I have no previous experience with VirtualBox and wanted to see what it looked like.


----------



## wblock@ (Mar 2, 2016)

Which version of FreeBSD is this on?  Is the system source present in /usr/src?


----------



## SirDice (Mar 2, 2016)

On what version of FreeBSD? And did you update the ports tree beforehand?


----------



## balanga (Mar 2, 2016)

wblock@ said:


> Which version of FreeBSD is this on?  Is the system source present in /usr/src?



Do I need /usr/src ?

I tried following https://www.freebsd.org/doc/handbook/virtualization-host-virtualbox.html...


----------



## balanga (Mar 2, 2016)

SirDice said:


> On what version of FreeBSD? And did you update the ports tree beforehand?



I have just done a complete re-install of FreeBSD using FreeBSD 11.0, so maybe I shouldn't expect it to build. I installed the ports tree yesterday.


----------



## tobik@ (Mar 2, 2016)

balanga said:


> Do I need /usr/src ?


Yes, VirtualBox requires a kernel module (emulators/virtualbox-ose-kmod) and if you install from ports it needs the sources in /usr/src to compile. The handbook really should mention this but doesn't.


----------



## tobik@ (Mar 2, 2016)

balanga said:


> I have just done a complete re-install of FreeBSD using FreeBSD 11.0, so maybe I shouldn't expect it to build. I installed the ports tree yesterday.


Welcome to FreeBSD 11.0-CURRENT. Currently there seem to be problems with VirtualBox: https://lists.freebsd.org/pipermail/freebsd-current/2016-March/059909.html


----------



## balanga (Mar 2, 2016)

tobik said:


> Yes, VirtualBox requires a kernel module (emulators/virtualbox-ose-kmod) and if you install from ports it needs the sources in /usr/src to compile.

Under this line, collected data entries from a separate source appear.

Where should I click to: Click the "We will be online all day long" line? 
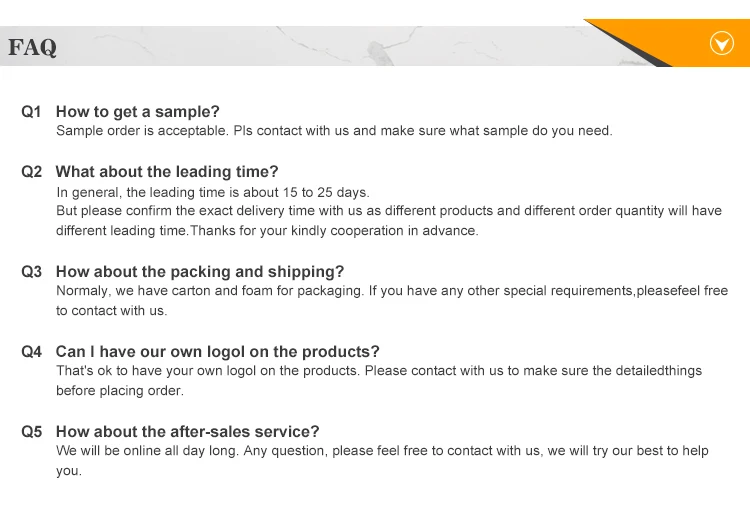tap(382, 451)
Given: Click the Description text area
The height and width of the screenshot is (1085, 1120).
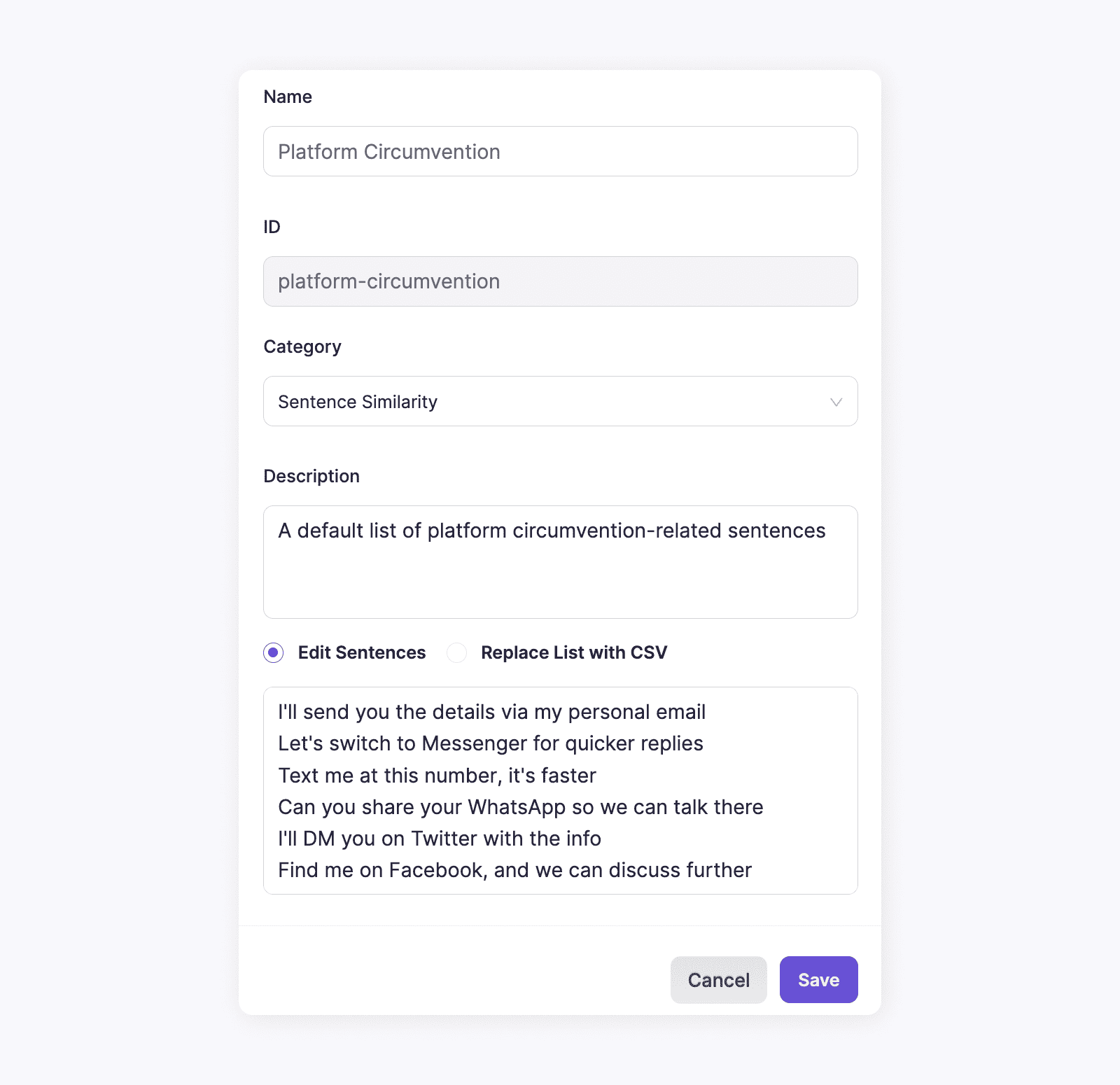Looking at the screenshot, I should click(x=559, y=562).
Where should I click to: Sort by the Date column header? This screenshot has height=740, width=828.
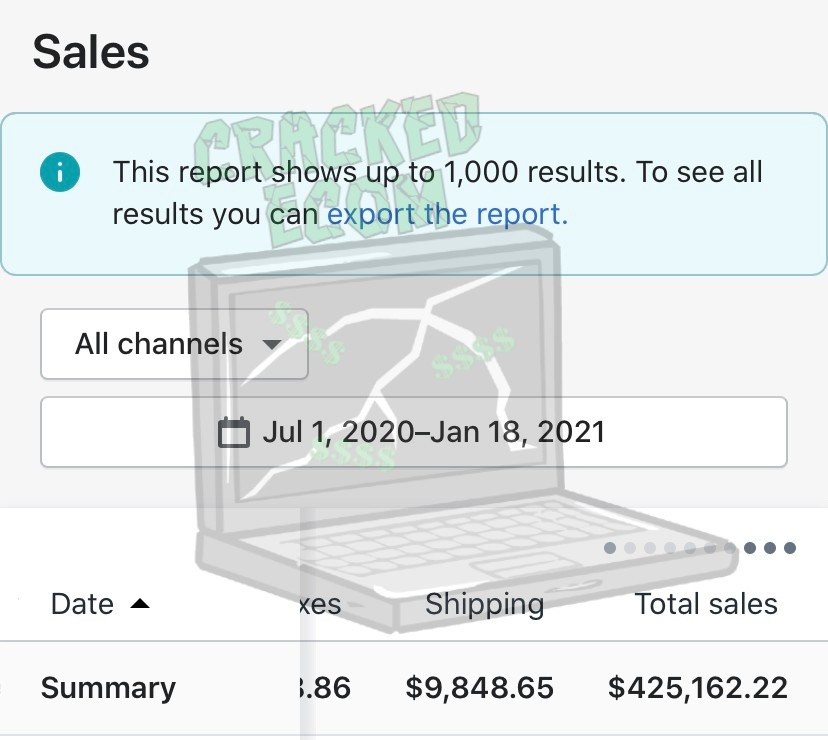tap(82, 604)
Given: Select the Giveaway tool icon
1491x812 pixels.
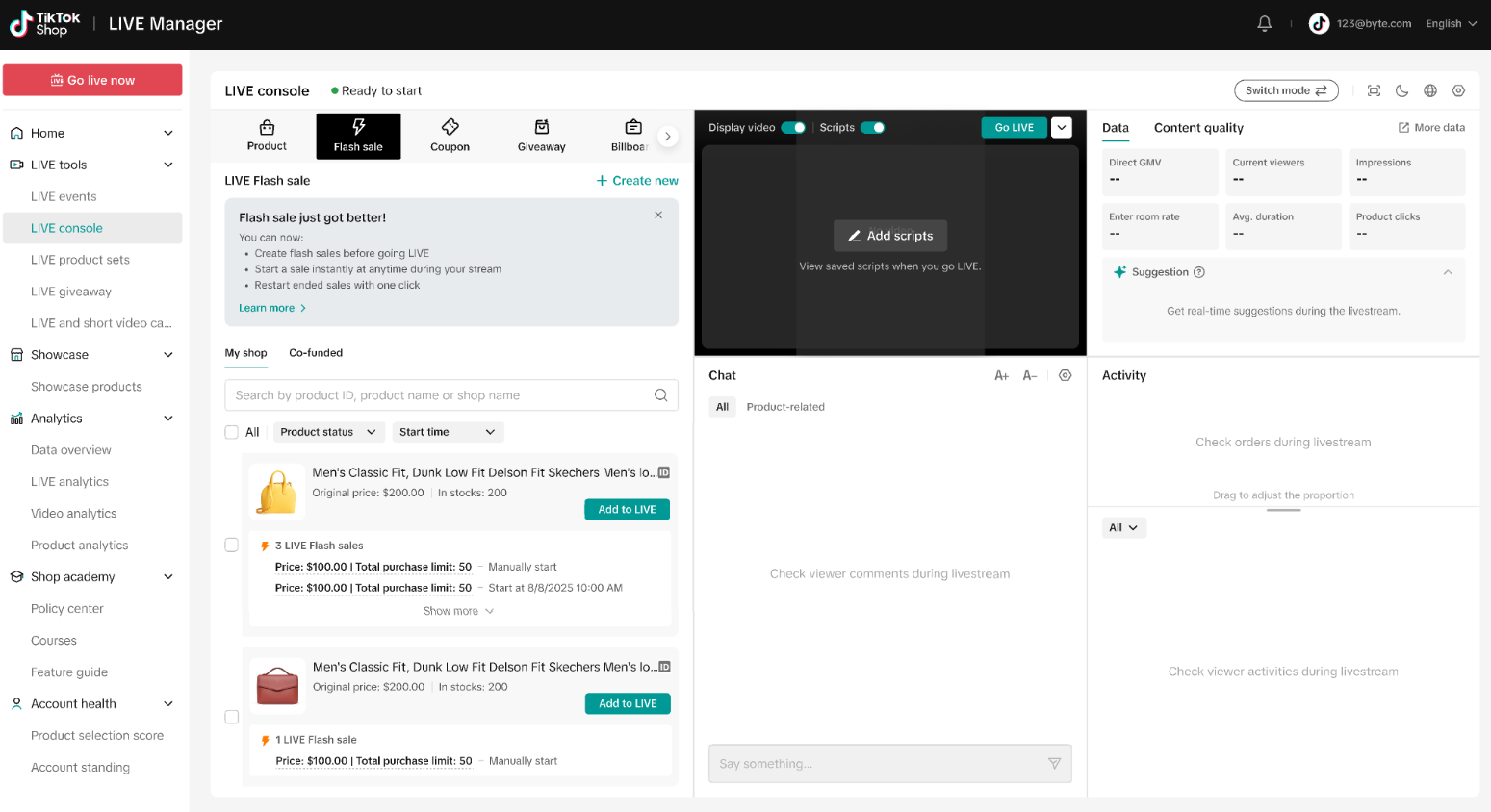Looking at the screenshot, I should (541, 136).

The handbook really should mention this but doesn't.



What is the recommended way of installing the sources?


----------



## kpa (Mar 2, 2016)

If you are serious about following CURRENT at this moment you should be using SVN for installing and updating them.


----------



## cpm@ (Mar 3, 2016)

It was fixed on HEAD by r409965.


----------



## SirDice (Mar 3, 2016)

Obligatory warning: Topics about unsupported FreeBSD versions


----------